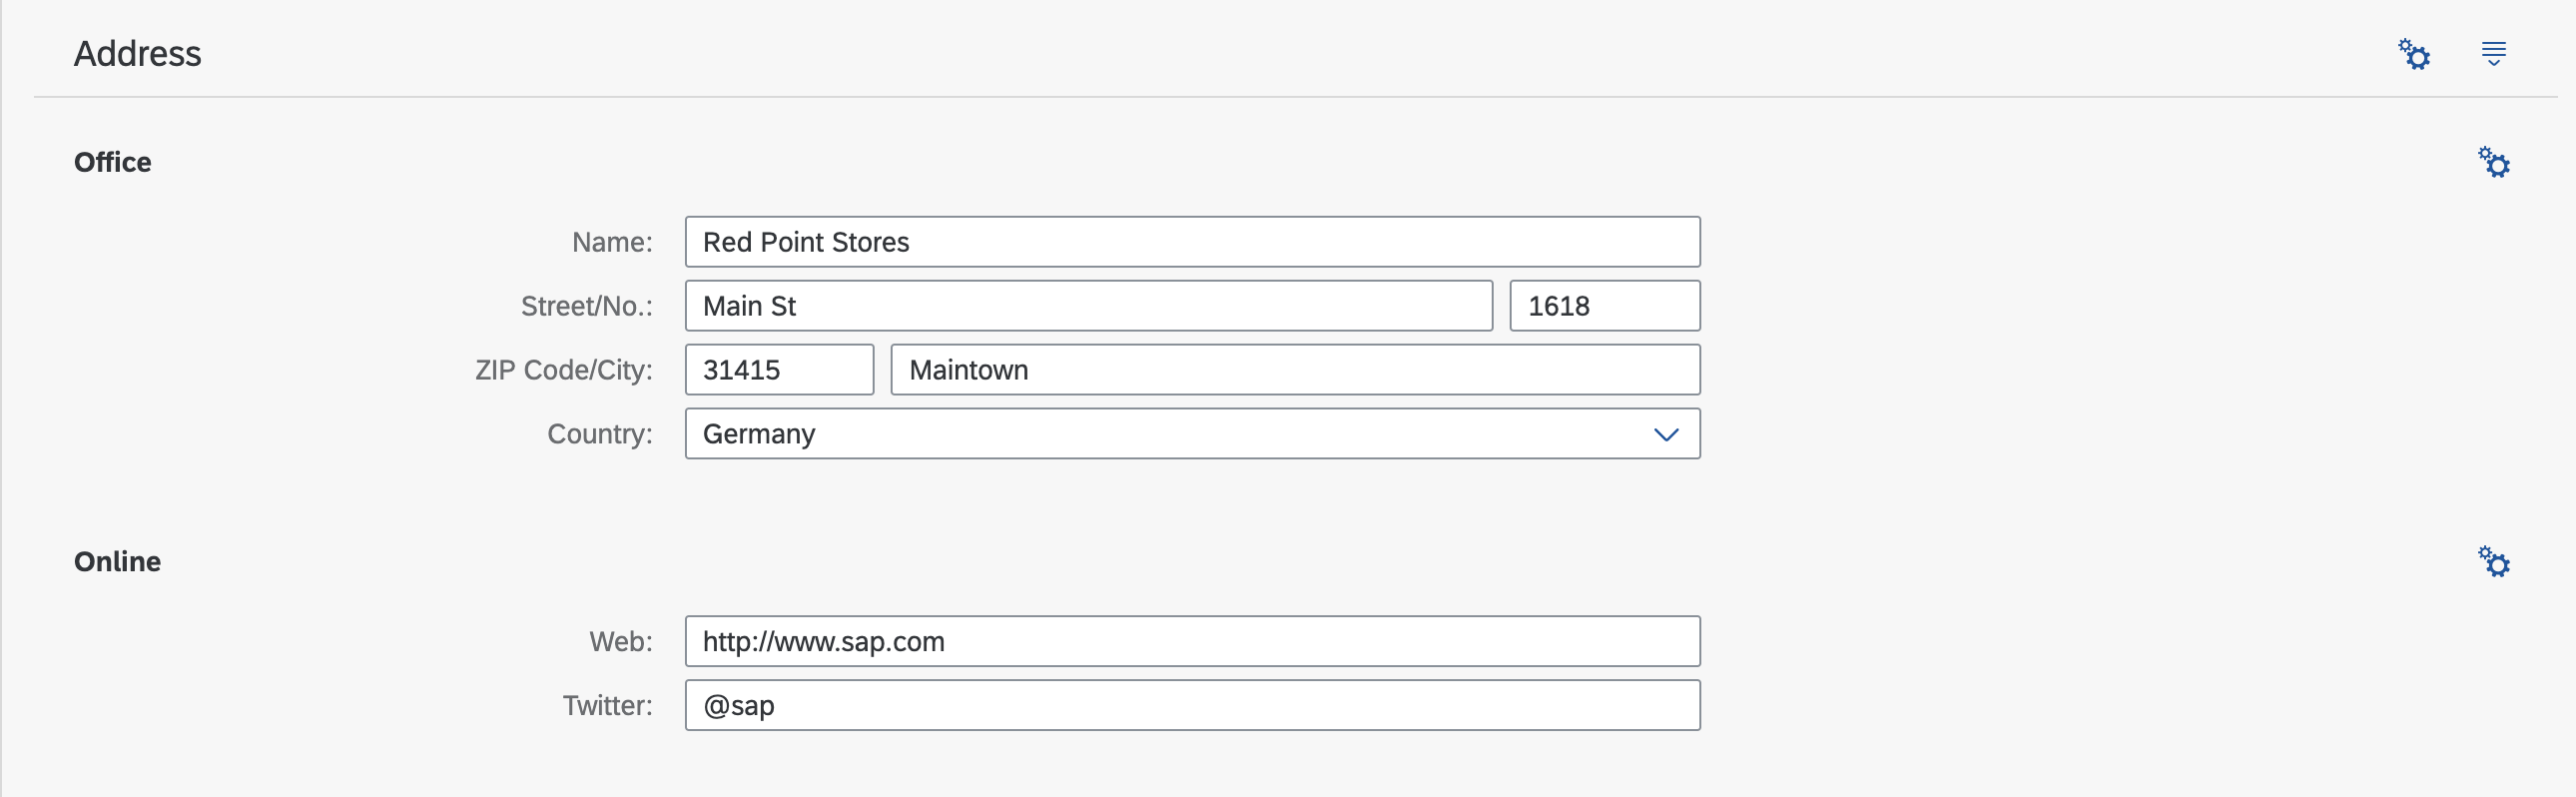2576x797 pixels.
Task: Click the Name field with Red Point Stores
Action: click(x=1192, y=242)
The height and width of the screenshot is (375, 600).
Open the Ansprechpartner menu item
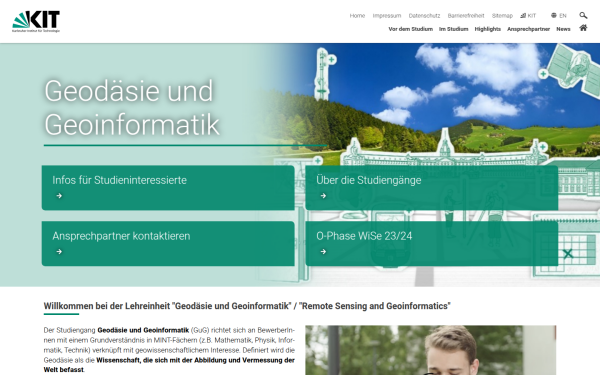coord(528,29)
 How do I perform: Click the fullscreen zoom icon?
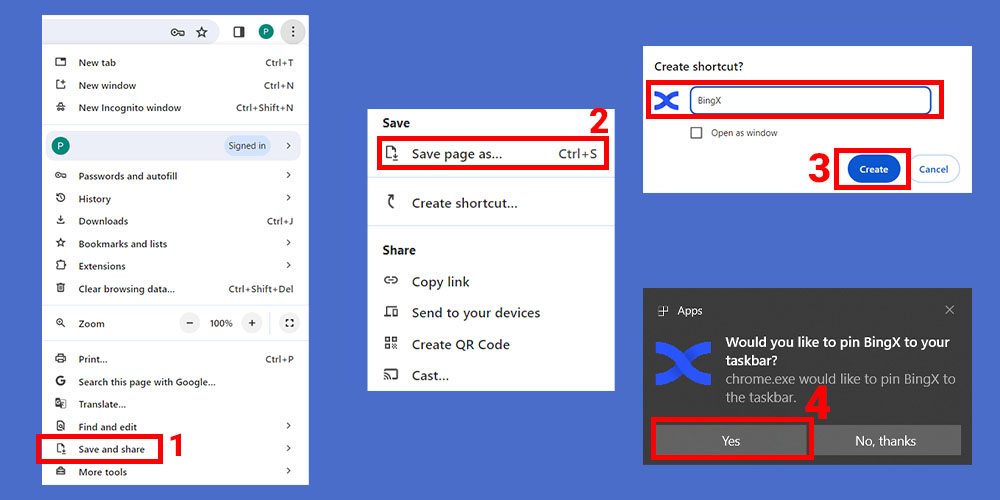click(289, 323)
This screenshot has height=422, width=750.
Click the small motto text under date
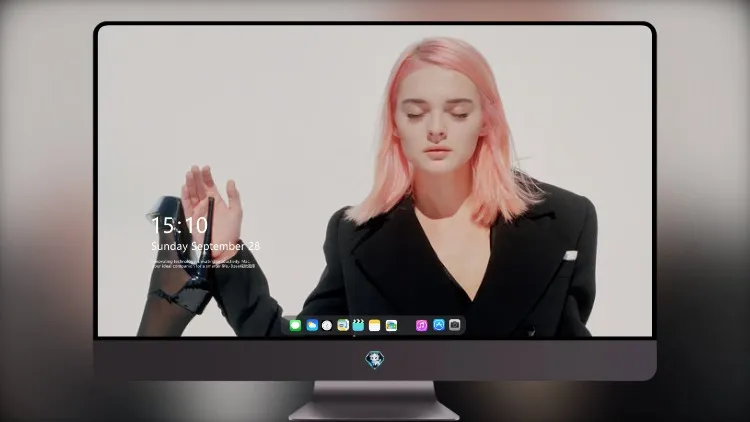[x=203, y=264]
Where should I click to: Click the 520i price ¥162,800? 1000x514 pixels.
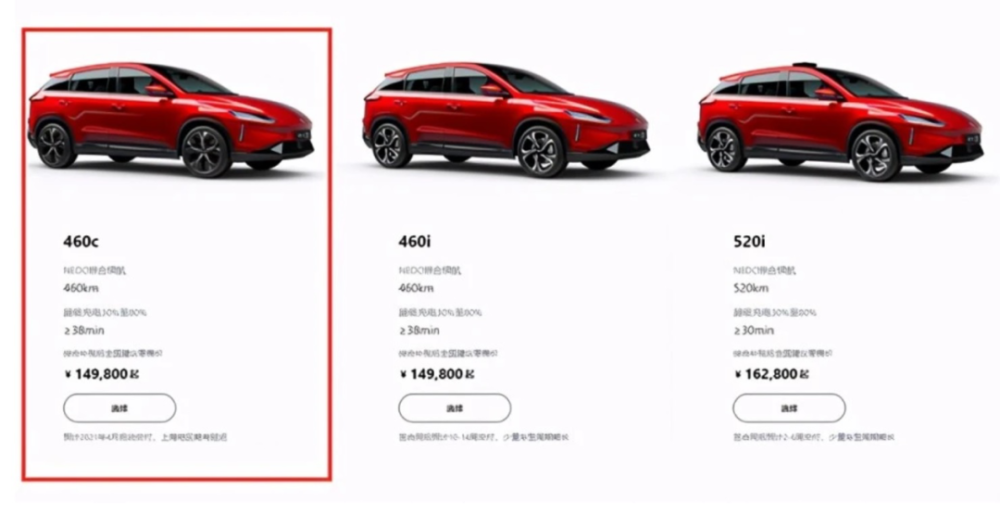pyautogui.click(x=771, y=374)
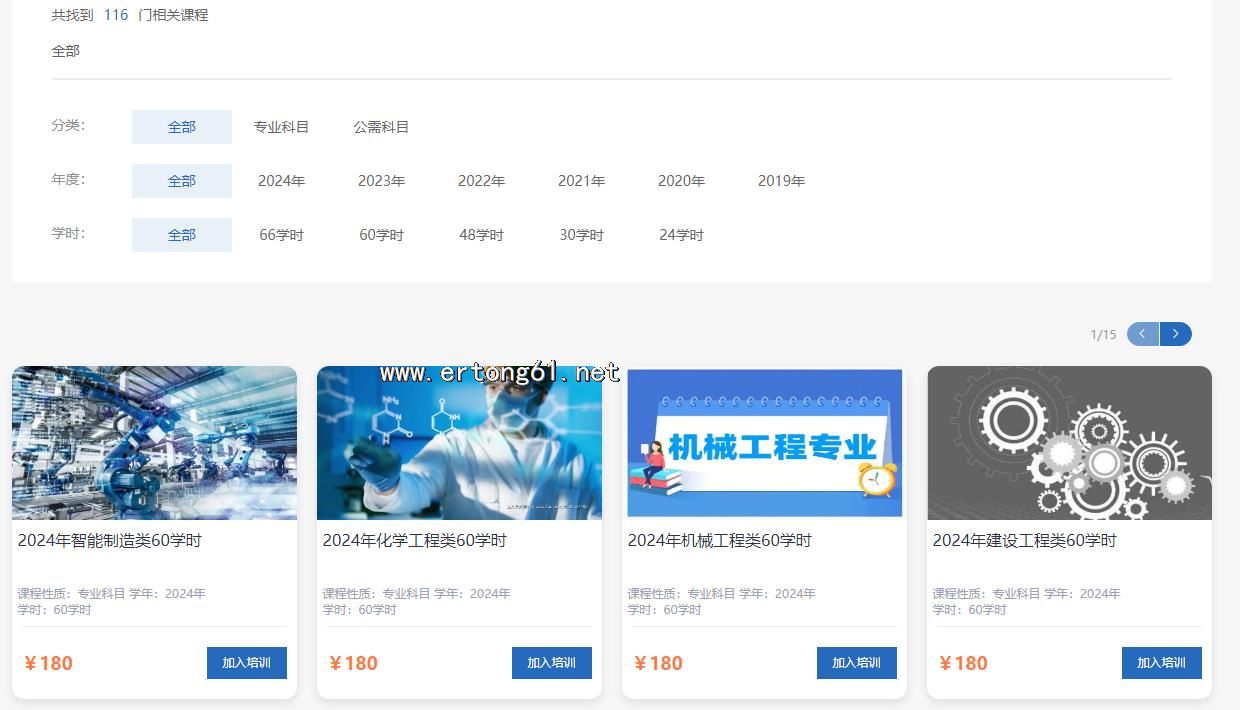Select 全部 in the 学时 filter row
1240x710 pixels.
tap(182, 235)
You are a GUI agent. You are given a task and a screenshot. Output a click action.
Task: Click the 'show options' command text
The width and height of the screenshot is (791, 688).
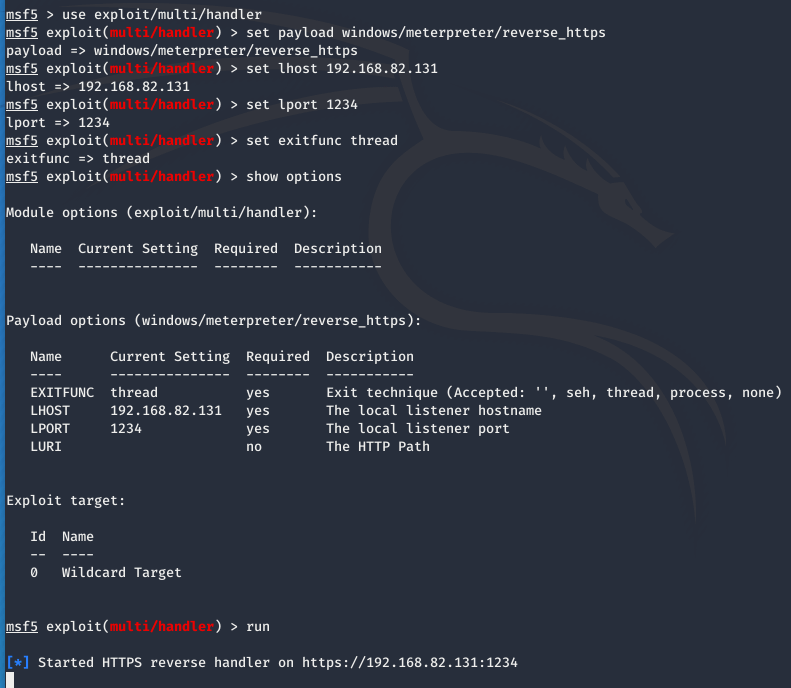coord(294,177)
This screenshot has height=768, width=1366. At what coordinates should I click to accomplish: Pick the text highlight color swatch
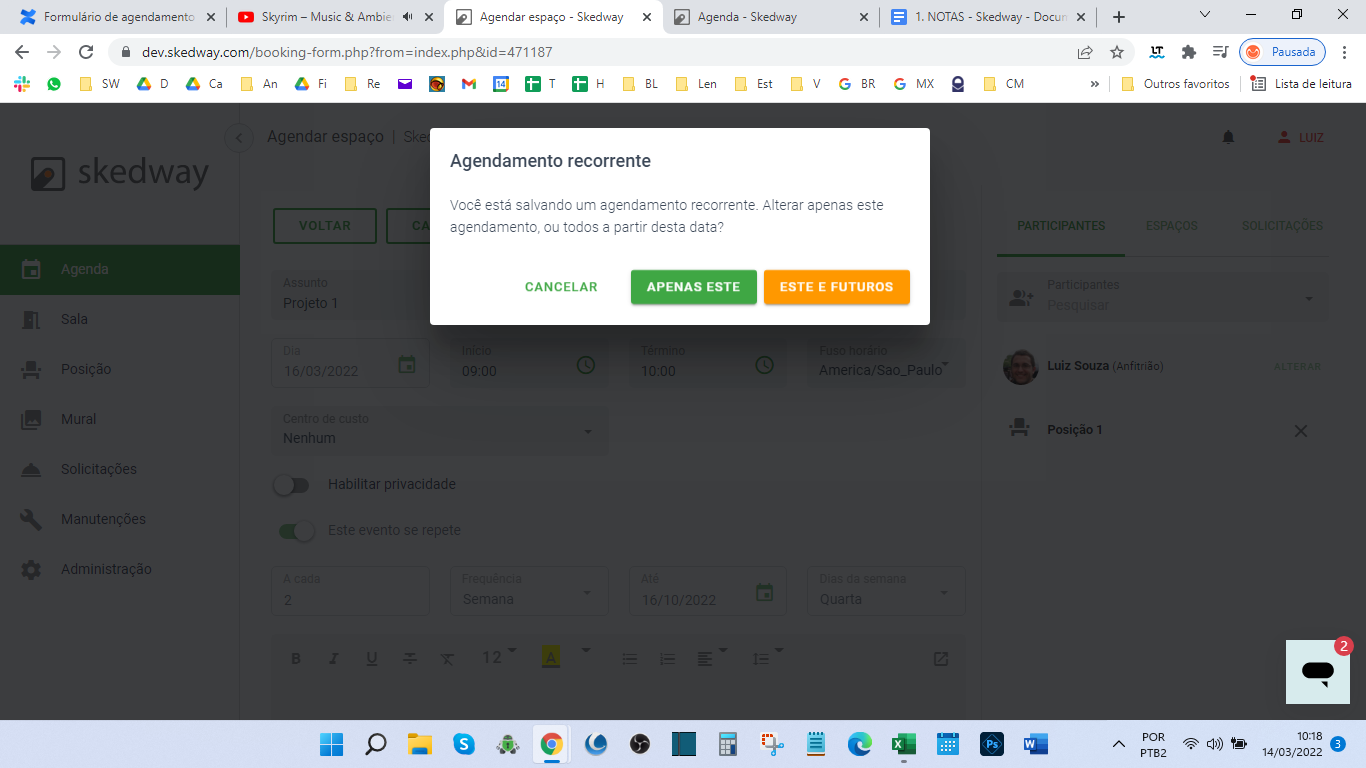click(x=551, y=657)
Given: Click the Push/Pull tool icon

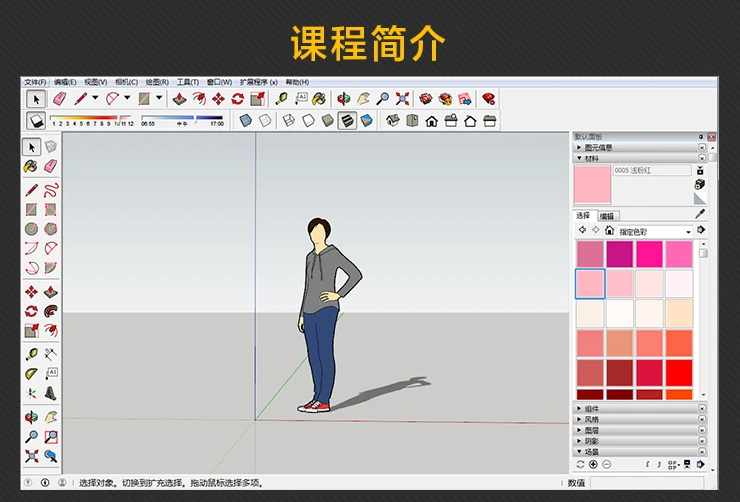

Problem requirements
The lines to copy begin with the one containing "How do I perform: Click" and end with the last line of the entries above; copy them exactly, minus the pictures.

Exercise result
 How do I perform: Click the fullscreen zoom icon?
click(289, 323)
This screenshot has height=422, width=750.
Click the small motto text under date
[x=203, y=264]
Where should I click to: Click the 520i price ¥162,800? 1000x514 pixels.
pyautogui.click(x=771, y=374)
Select 全部 in the 学时 filter row
1240x710 pixels.
tap(182, 235)
You are a GUI agent. You are given a task and a screenshot. Output a click action.
Task: Click the 'show options' command text
The width and height of the screenshot is (791, 688).
coord(294,177)
This screenshot has height=768, width=1366. At what coordinates should I click to accomplish: Pick the text highlight color swatch
click(x=551, y=657)
Given: Click the Push/Pull tool icon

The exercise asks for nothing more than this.